The flag of Islamic Statem is pictured hanging from a bridge in the Uzbek capital Tashkent, on August 28.

The flag of Islamic Statem is pictured hanging from a bridge in the Uzbek capital Tashkent, on August 28.

The recent announcement of support for Islamic State (IS) by the Islamic Movement of Uzbekistan (IMU) has given rise to media speculation in Central Asia over the threat of IS to the region.

RFE/RL's Uzbek Service reported on October 2 that it had received a statement and earlier audio recording from IMU leader Usmon Ghazi, in which the group commented on Syria.

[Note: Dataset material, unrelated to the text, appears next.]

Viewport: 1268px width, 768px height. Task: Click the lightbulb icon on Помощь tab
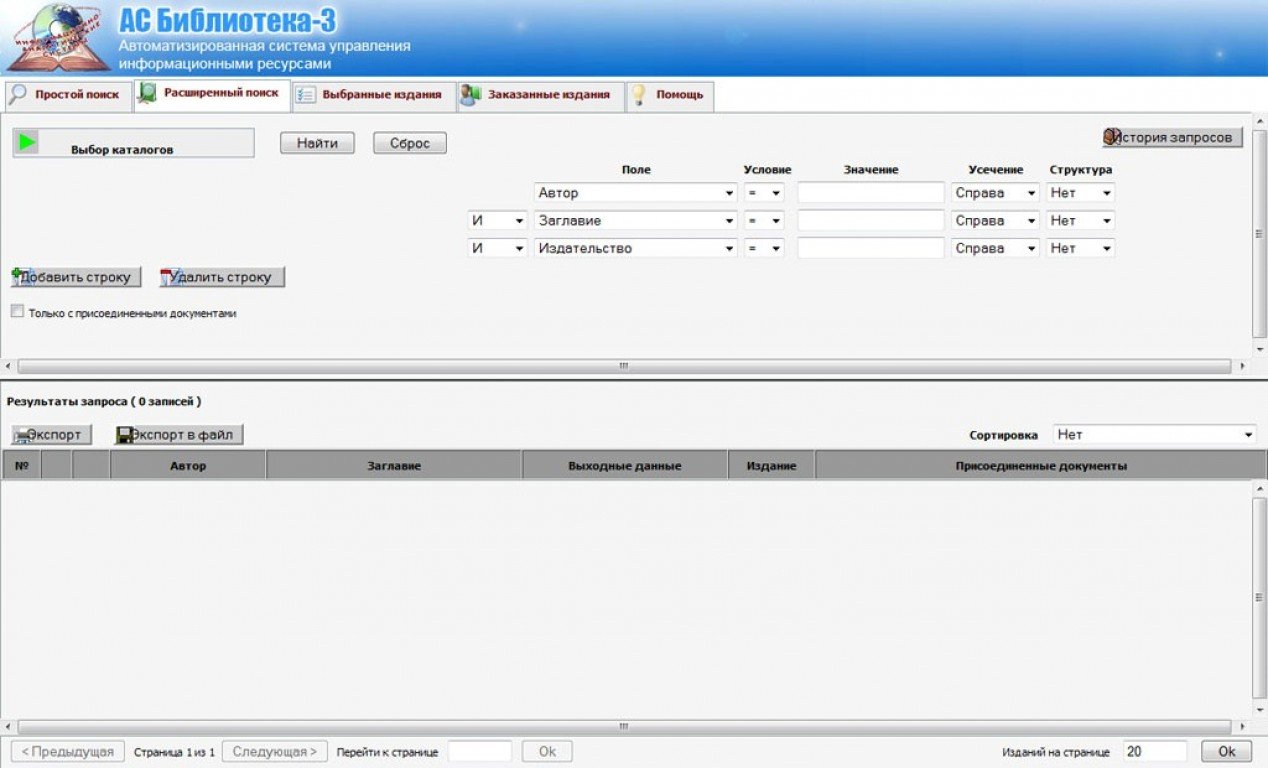[x=638, y=95]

In the wake of that report, RIA Novosti cited an Uzbek security source as saying that Tashkent authorities had "operational video and audio information about IMU's support and participation in joint military actions on the side of IS units." The source said that IMU had stepped up its recruitment and training in the Afghanistan and Pakistan regions.

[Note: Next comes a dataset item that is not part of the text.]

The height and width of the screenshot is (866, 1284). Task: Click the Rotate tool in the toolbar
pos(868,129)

On October 9, Almaty-based news site cited the chairman of the Union of Veterans of Afghanistan and Local Wars of the Republic of Kazakhstan, Sharipbay Utegenov, as saying that the "idea of IS" could never take root in Kazakhstan, though the extremist group posed a threat to other Central Asian former Soviet republics, such as Uzbekistan, Kyrgyzstan and Tajikistan.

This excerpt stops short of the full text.